The seroprevalence increases with age, consistent with other international studies. Approximately 40% of the infections occurred within the first five years of life, and half of the estimated population were seropositive by 25 years. These findings indicate that the most infections occur in childhood and early adulthood, in agreement with previous reports [2, 3]. The women seemed to be more affected in line with Varga et al. [22, 23]. Perhaps the reason for this is that women are the primary caretakers of children whose bodily fluids are the main source of the infection [2, 3]. Interestingly, we observed a slight decrease in the percentage of seropositivity between 2020 and 2023, but significance was only found in two age groups (21–25 and 51–55 years) and not associated with sexes. The cause of this phenomena is unknown, but two factors i) restrictions and containment measures during the SARS-CoV-2 pandemic and the ii) increased number of specimens in this time period could affected to the statistical results. Possible changes in CMV seroprevalence needs to be followed up in the future. Otherwise decreasing trend (∼4%) was also observed by Gorun et al. [20] in Romania comparing two cohorts of pregnant women from 2008 to 2010 and 2015 to 2018.

There could be several reasons why our observed seropositivity is lower (69.2%) than 84–86% that observed by Varga et al. [22, 23]: i) there was a higher proportion of samples from overrepresented older age groups in the Varga et al. study which may have increased their mean CMV IgG seroprevalence value comparing to ours.

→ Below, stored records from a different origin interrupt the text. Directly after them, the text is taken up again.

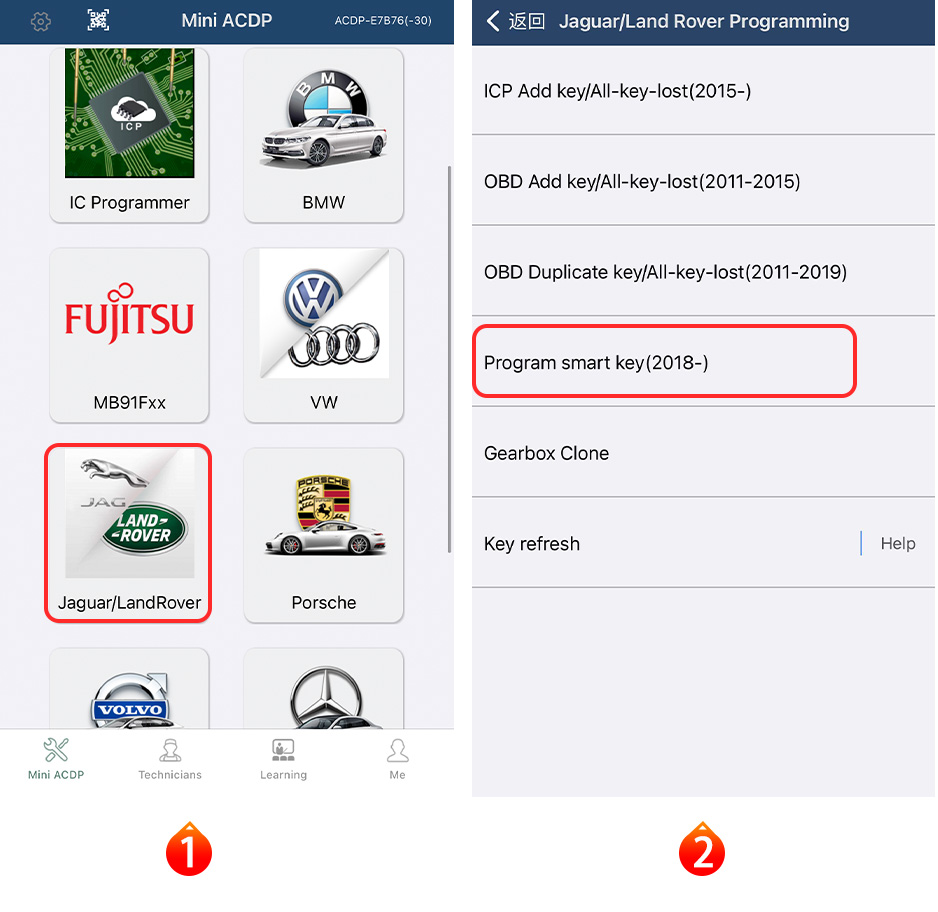Open the IC Programmer tile
This screenshot has height=912, width=938.
tap(129, 135)
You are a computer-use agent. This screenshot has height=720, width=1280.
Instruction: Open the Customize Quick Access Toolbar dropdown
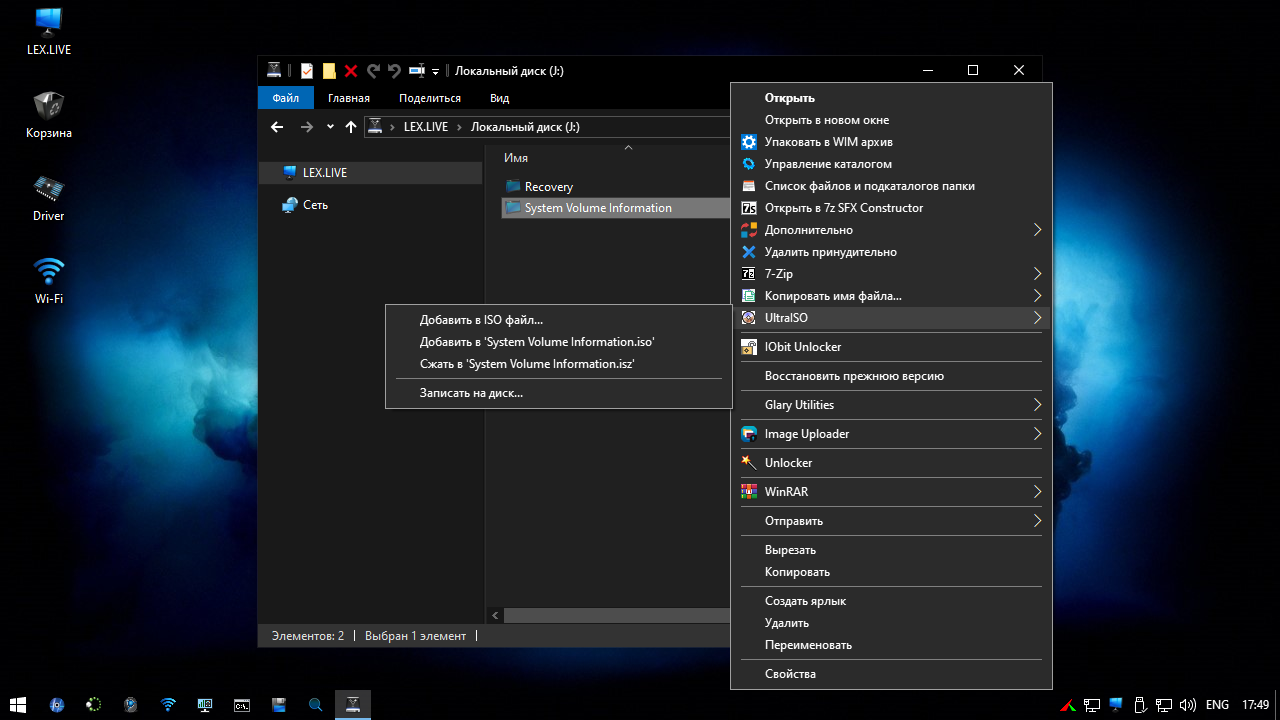436,72
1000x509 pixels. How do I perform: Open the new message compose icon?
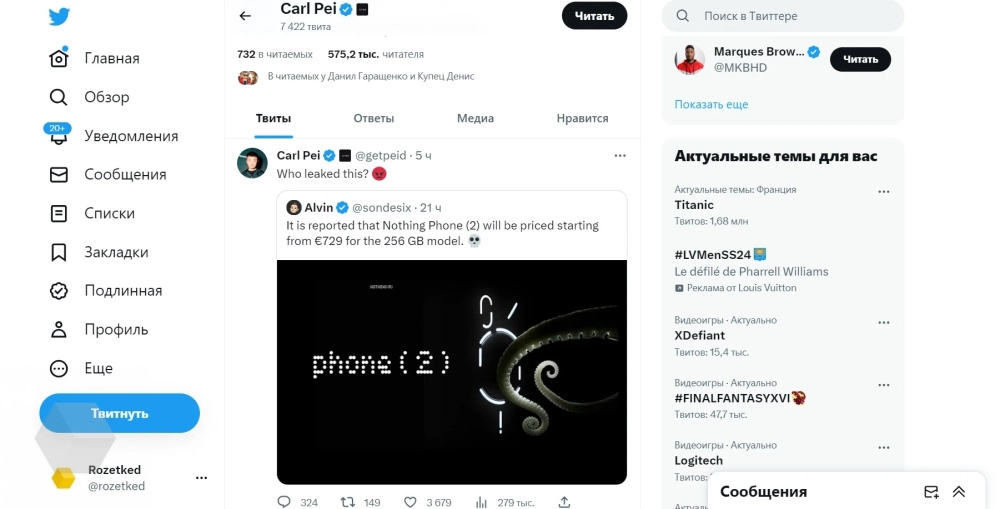coord(931,492)
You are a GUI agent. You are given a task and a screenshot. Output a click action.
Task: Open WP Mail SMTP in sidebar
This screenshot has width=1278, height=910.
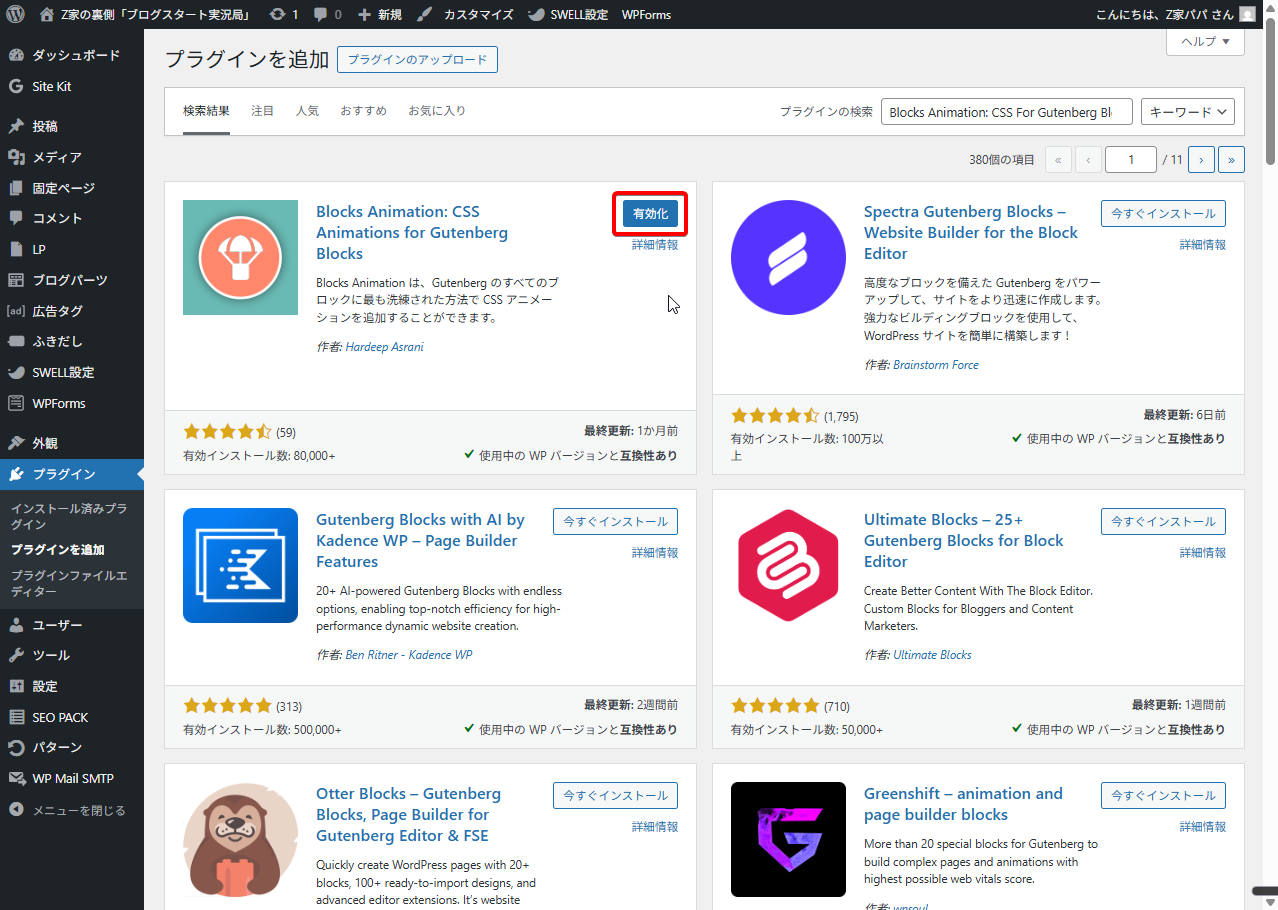click(x=72, y=778)
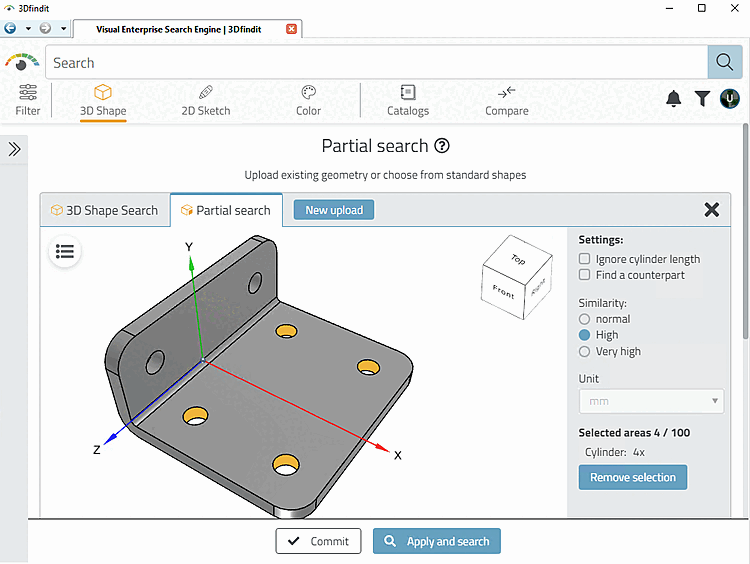Expand the left sidebar chevron
Image resolution: width=750 pixels, height=564 pixels.
pyautogui.click(x=15, y=149)
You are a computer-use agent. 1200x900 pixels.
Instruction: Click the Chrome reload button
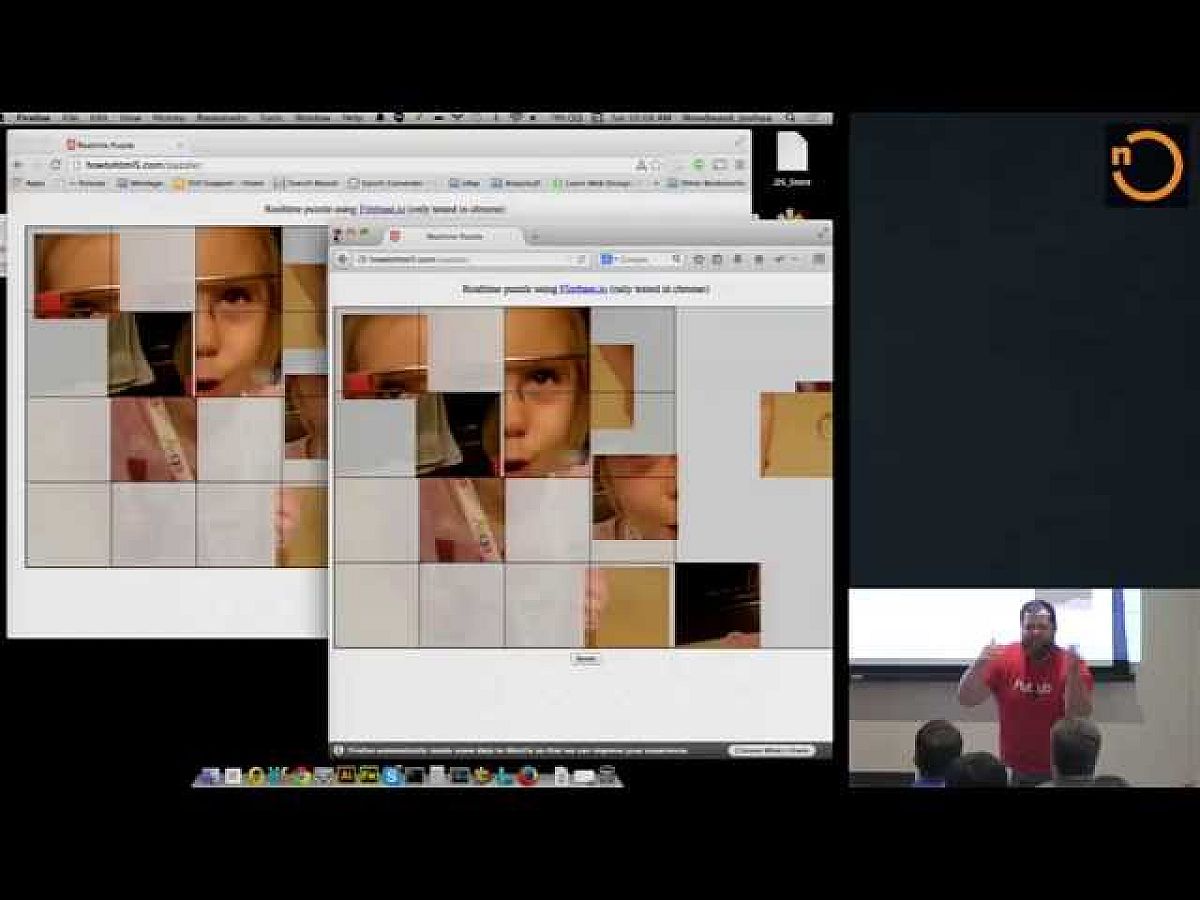coord(56,165)
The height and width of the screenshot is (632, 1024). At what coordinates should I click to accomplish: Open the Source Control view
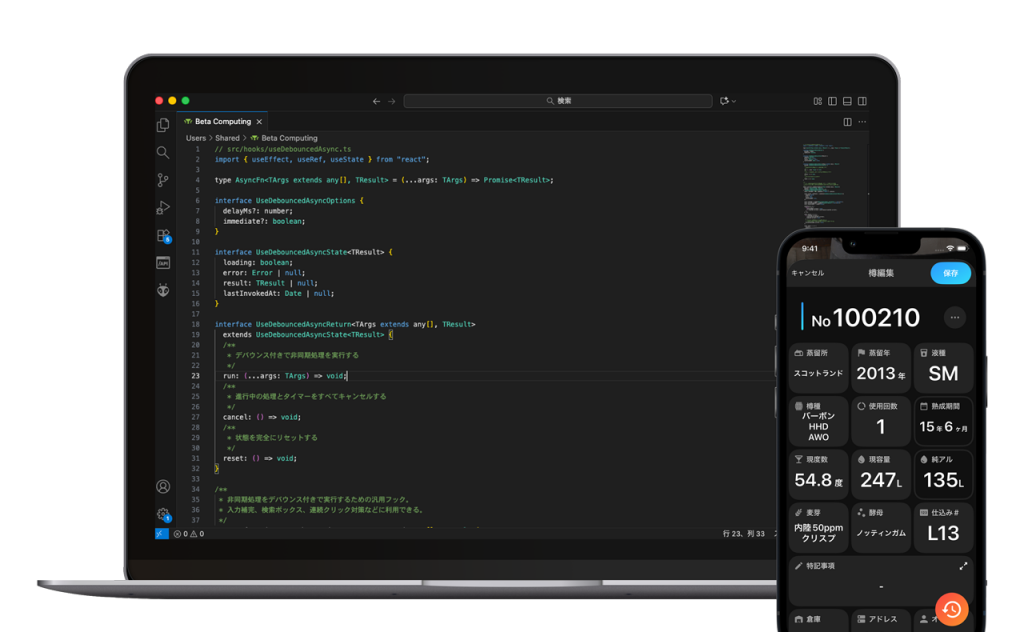point(163,180)
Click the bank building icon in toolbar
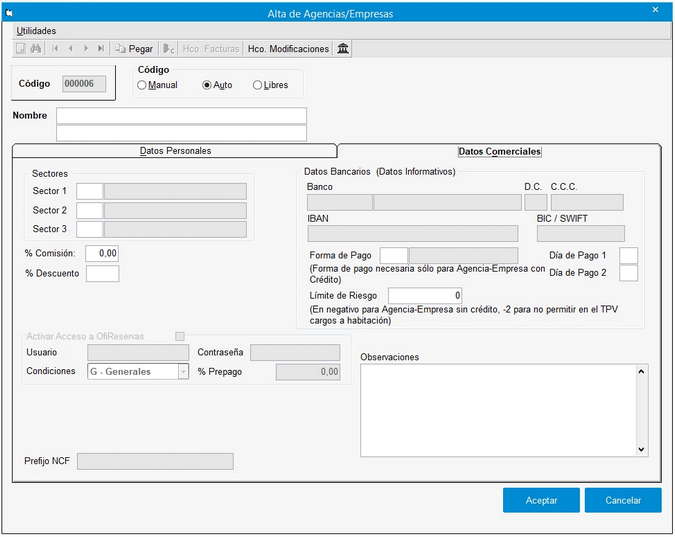The image size is (675, 537). pyautogui.click(x=343, y=48)
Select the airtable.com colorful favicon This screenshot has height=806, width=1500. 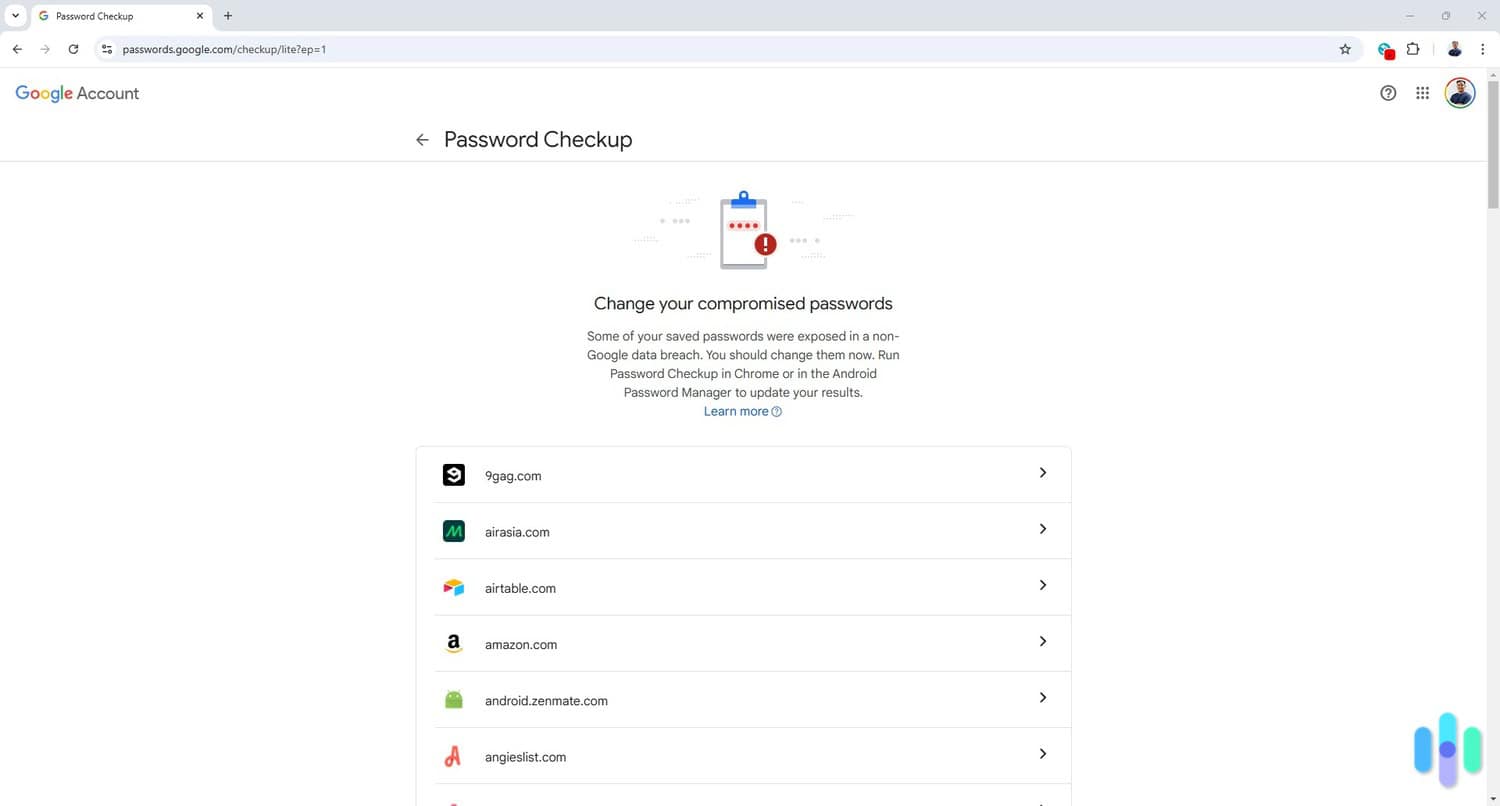point(454,587)
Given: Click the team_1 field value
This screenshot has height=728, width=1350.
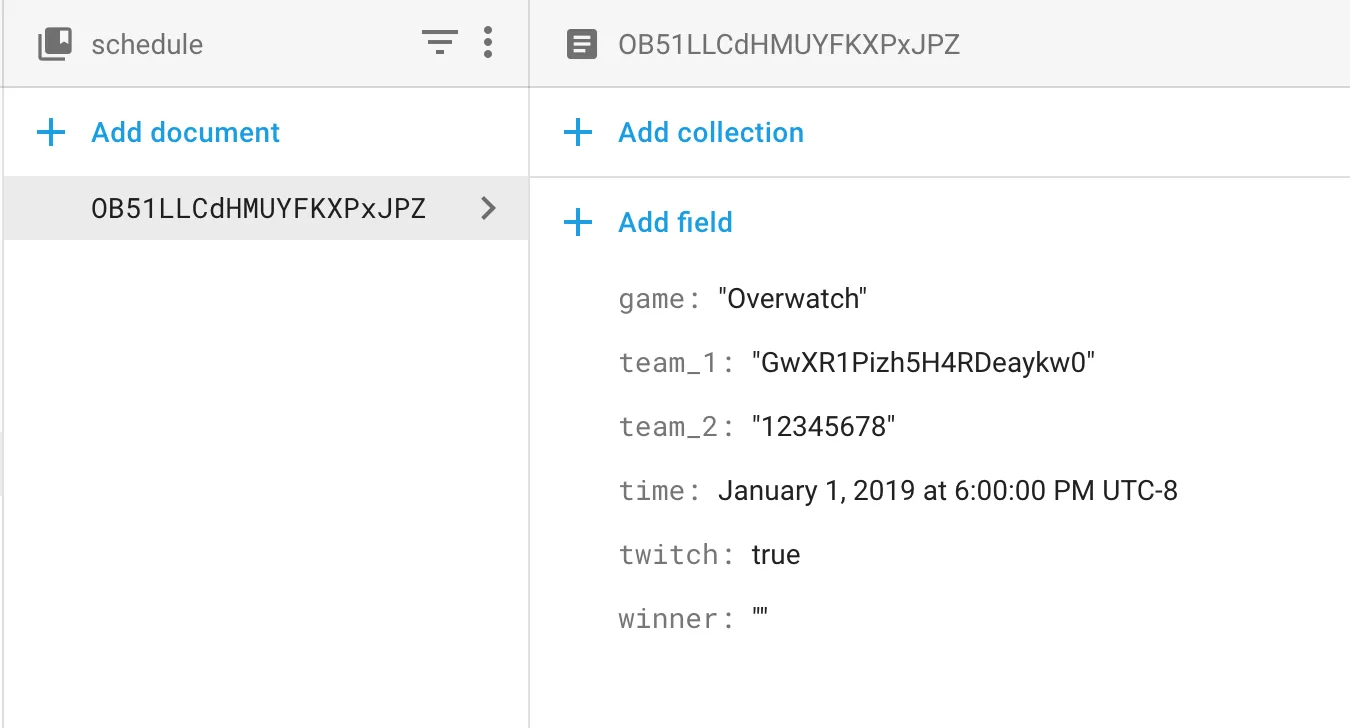Looking at the screenshot, I should (923, 362).
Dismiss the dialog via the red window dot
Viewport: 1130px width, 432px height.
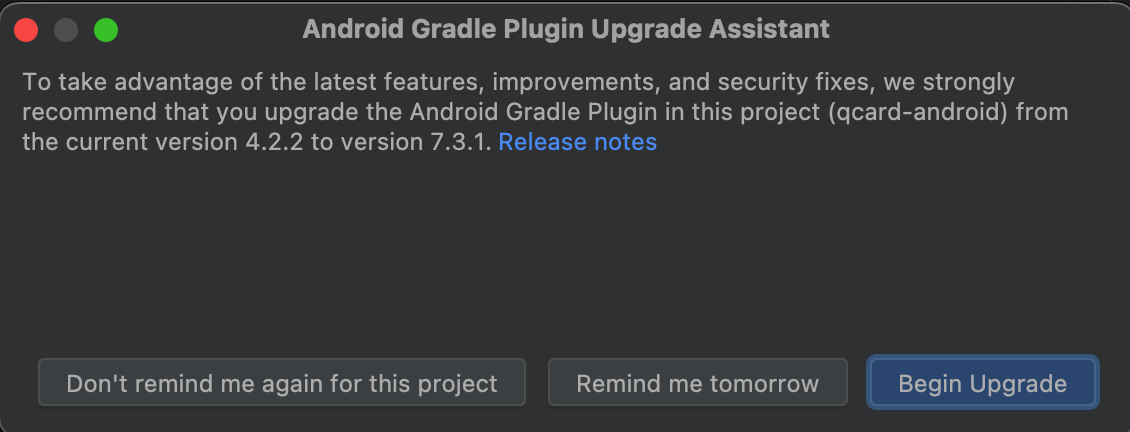27,30
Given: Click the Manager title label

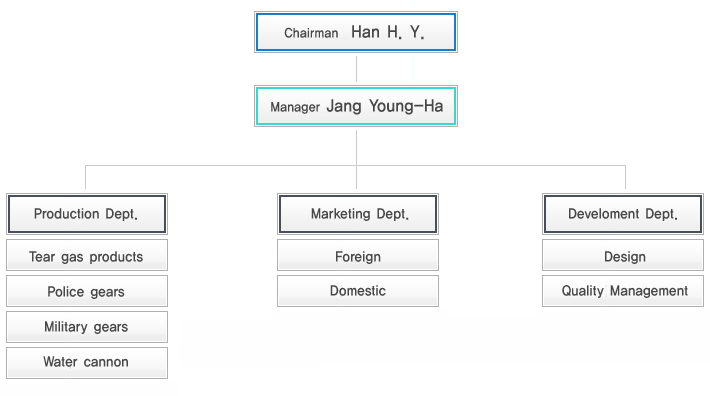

This may be confirmed by the fact that Mihály et al. [24] found a lower (65.4%) seropositivity rate among pregnant women between age 18 and 46 years, ii) Varga et al. used samples collected between 1998 and 2007 which does not overlap with the sample collection period of our study; iii) our study only represents one region (South Transdanubia) of Hungary and we should notice the correspondence between CMV prevalence and socioeconomic status therefore prevalence can vary in differentially developed regions within one country.

A specific group of interest related to CMV is women of childbearing age. The women between 16 and 45 years showed a 61.2% seropositivity in our study which means 38.8% of these examined women are not protected against a primary CMV infection. The ratio of unprotected women of childbearing age are higher (44.8%) under 30 years. The high (65.2%) seroprevalence among children under 1 year mostly also represents the women in child-bearing age due to the presence of maternal CMV IgG antibodies. These results are in line with Mihály et al. [24], who found a 65.4% seropositivity rate among pregnant women. Comparing with available studies from Europe, our results place between Germany (56.7%) and Poland (81.9%) [17, 19].

Transdanubia is indeed the "wealthier" part of the country. It is in the western half of the country while the poorer, more backwards regions with lower socioeconomic status are in the eastern half. The latter also includes counties known for having large Roma populations living in poorer conditions. Roma populations tend to be more close-knit, traditional and have significantly lower socio-economical status, which may also affect seroprevalence.

So if this can indeed affect seroprevalence, I can absolutely believe there might be a regional difference between the two halves of the country (and other parts of the world elsewhere). My theory is that maybe socio-economic status also correlates with how often people share food and drinks with each other, including with their kids. And maybe that affects seroprevalence somewhat.

It is also interesting to see the difference in seroprevalence of CMV in women of child-bearing age in different European countries. In Poland it is significantly higher than Germany.
 
My theory is that maybe socio-economic status also correlates with how often people share food and drinks with each other, including with their kids.

It often affects how closely people live together too. In poorer communities there tend to be more people living in smaller homes, sharing bedrooms etc.

Wealthier people may spend less time caring for young children because they use a creche to enable both parents to work, have childcare at home so they can socialise, or employ a live-in au pair.